#### PROBLEM TO SOLVE:
Omit the pictures, then reproduce exactly the line bearing "Screen dimensions: 980x551" and every line after it up to and including the last line of the entries below.

(Screenshot grounding data)
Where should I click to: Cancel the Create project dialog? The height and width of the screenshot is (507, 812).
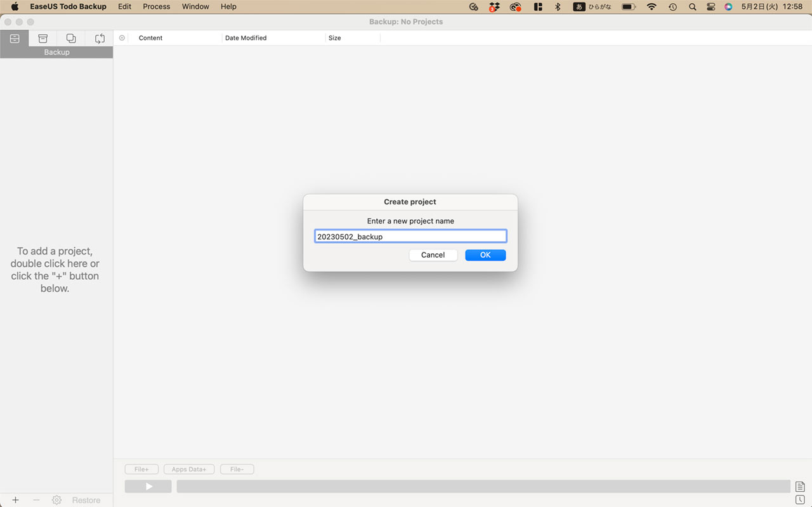tap(433, 254)
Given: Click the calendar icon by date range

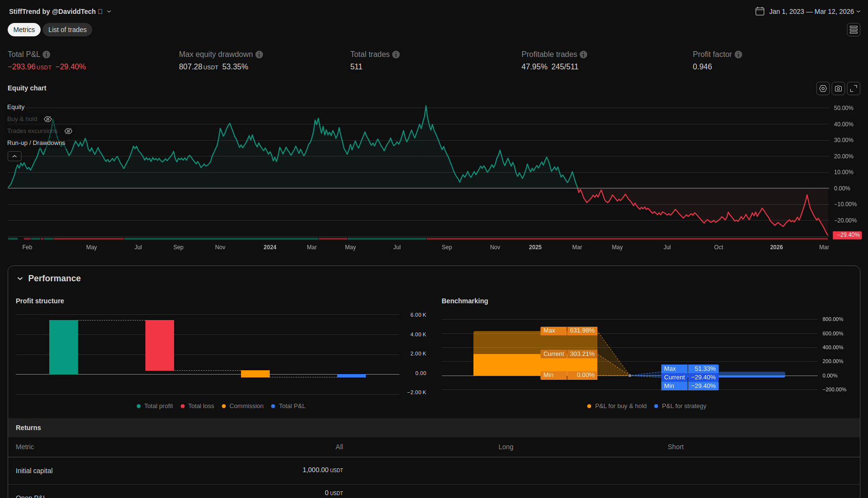Looking at the screenshot, I should [x=759, y=11].
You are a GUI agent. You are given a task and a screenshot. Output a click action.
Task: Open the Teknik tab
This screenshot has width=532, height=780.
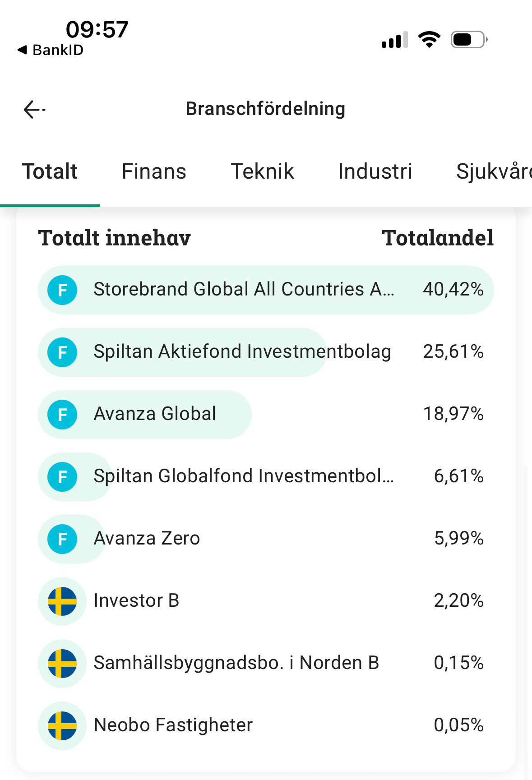point(262,172)
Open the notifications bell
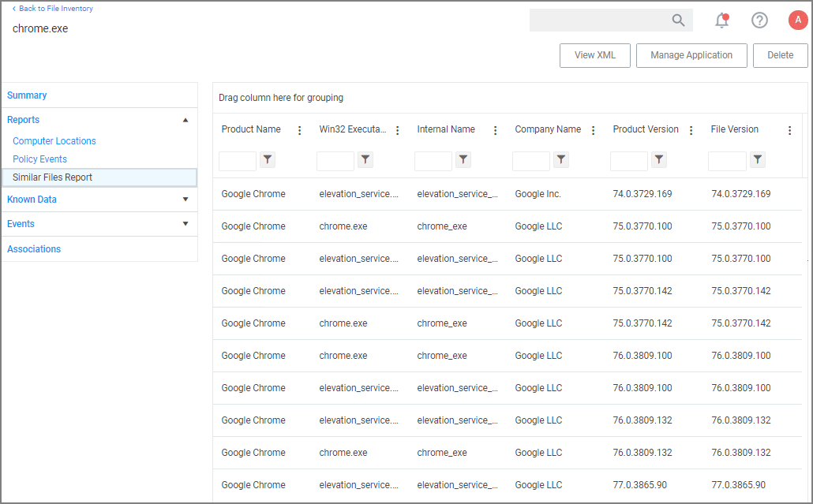Screen dimensions: 813x504 click(x=721, y=20)
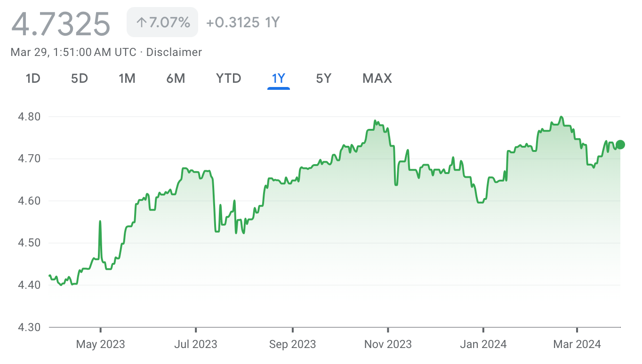Select the 1D time range tab
The image size is (642, 364).
coord(33,78)
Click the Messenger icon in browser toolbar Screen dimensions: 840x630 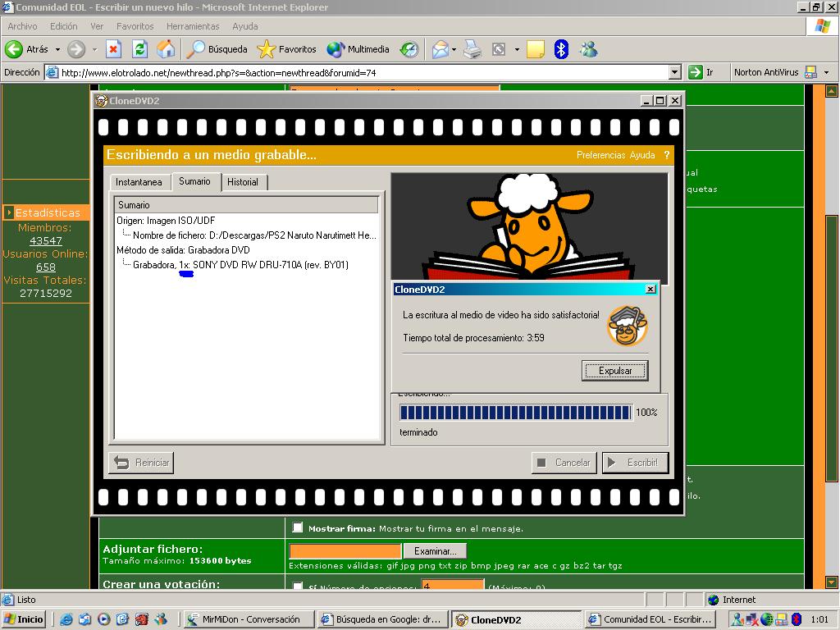click(588, 49)
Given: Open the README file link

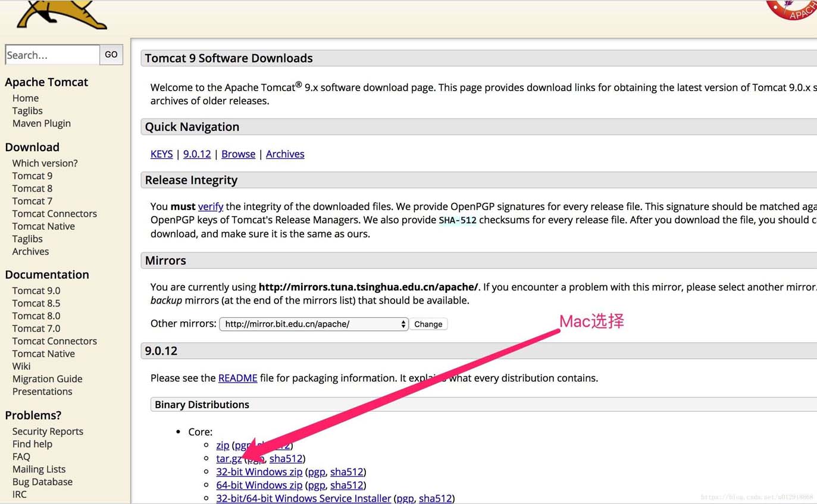Looking at the screenshot, I should [237, 378].
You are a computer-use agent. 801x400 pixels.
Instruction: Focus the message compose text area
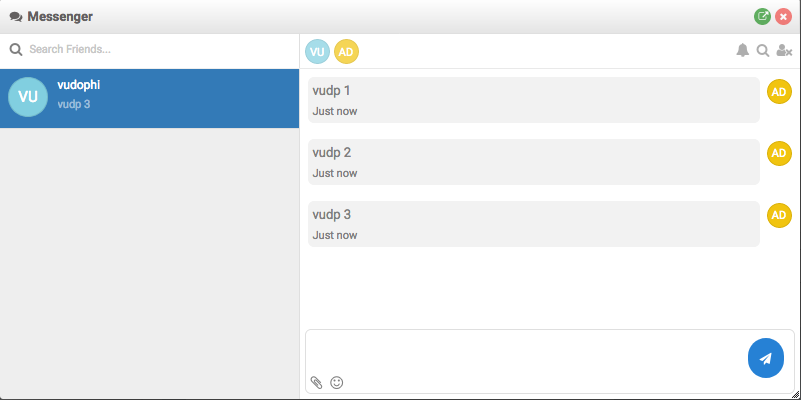[x=525, y=352]
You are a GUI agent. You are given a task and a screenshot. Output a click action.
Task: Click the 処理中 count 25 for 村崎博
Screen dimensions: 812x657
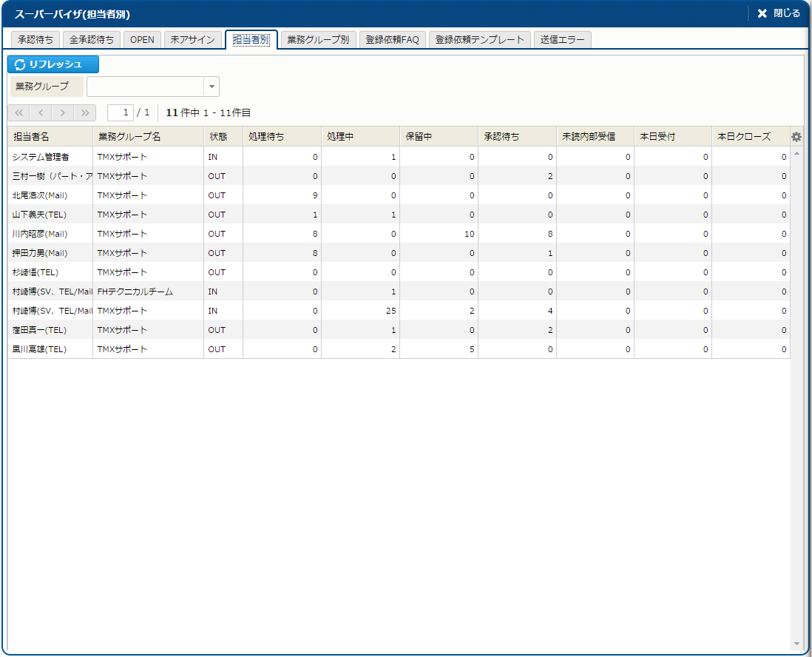(391, 311)
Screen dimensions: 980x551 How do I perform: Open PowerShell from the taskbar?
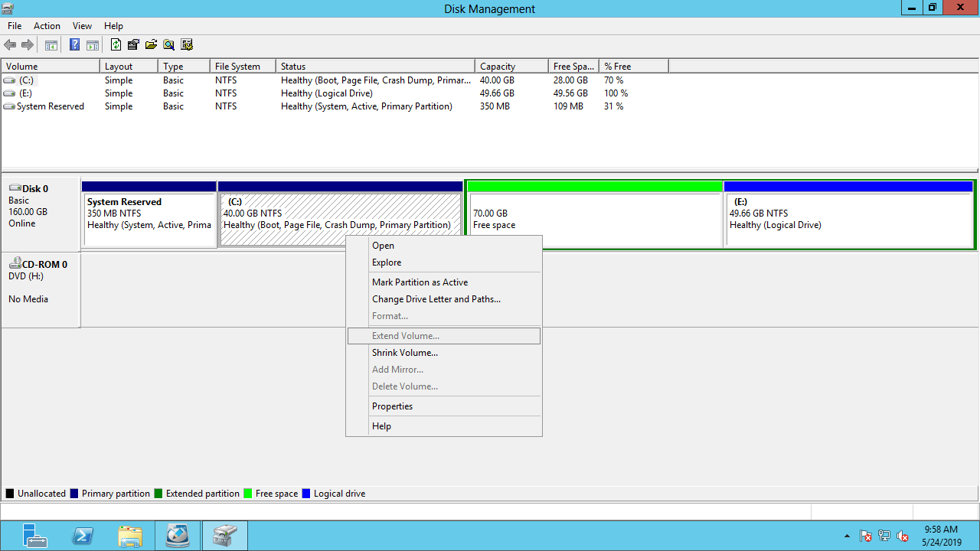(83, 536)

#### EXPECTED ANSWER:
Screen dimensions: 980x551 How do I perform: Open PowerShell from the taskbar?
(83, 536)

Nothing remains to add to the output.